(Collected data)
··········

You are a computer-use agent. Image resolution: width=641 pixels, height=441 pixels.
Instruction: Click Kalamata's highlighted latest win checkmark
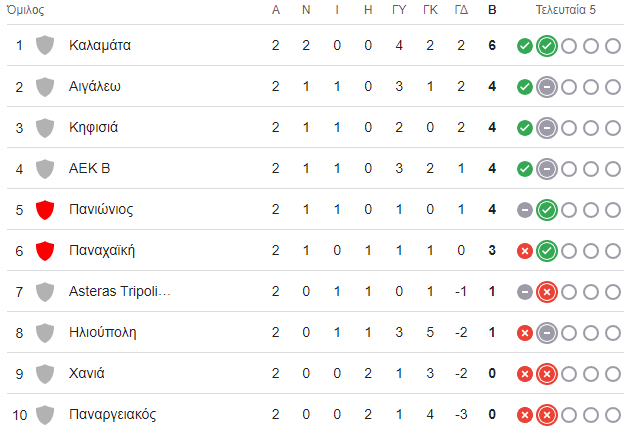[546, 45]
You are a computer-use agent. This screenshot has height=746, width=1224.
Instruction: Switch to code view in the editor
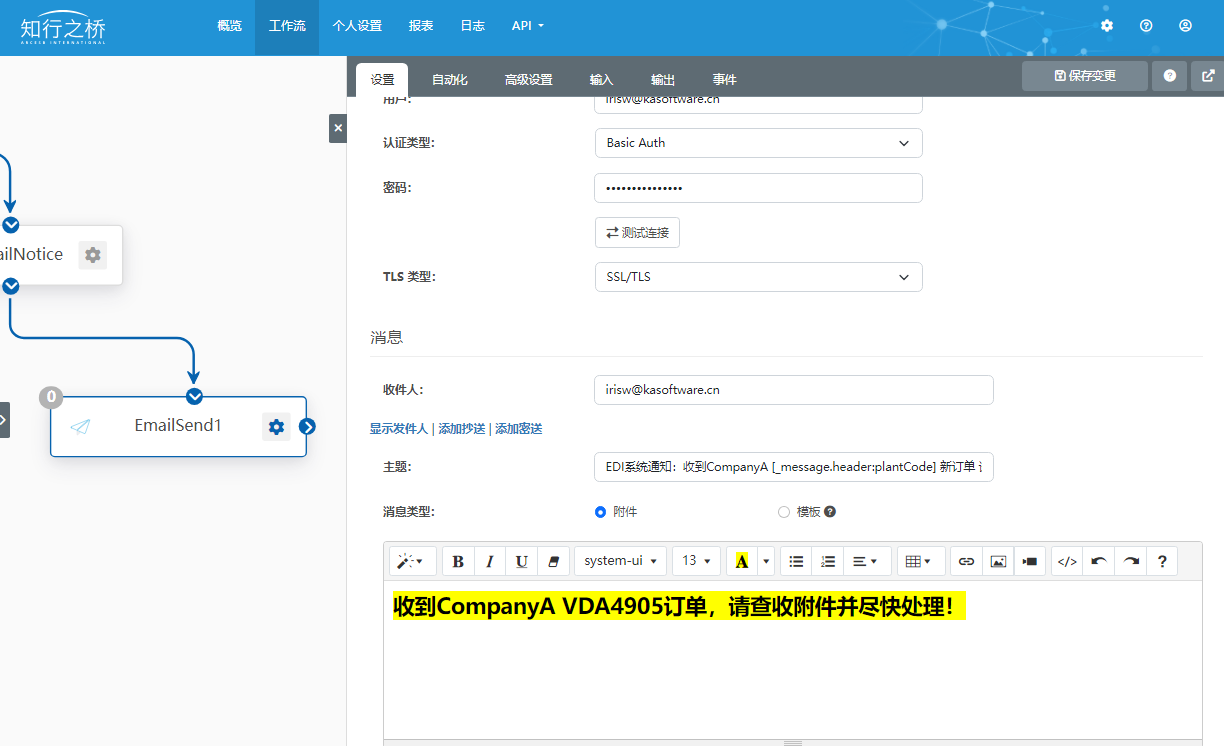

··········

• _How to complete this task_
Identify the lines in the entries that hold "agent" and return each one.

• _Problem solution_
You are a computer-use agent. Image resolution: width=641 pixels, height=441 pixels.
You are a computer-use agent. This screenshot has height=746, width=1224.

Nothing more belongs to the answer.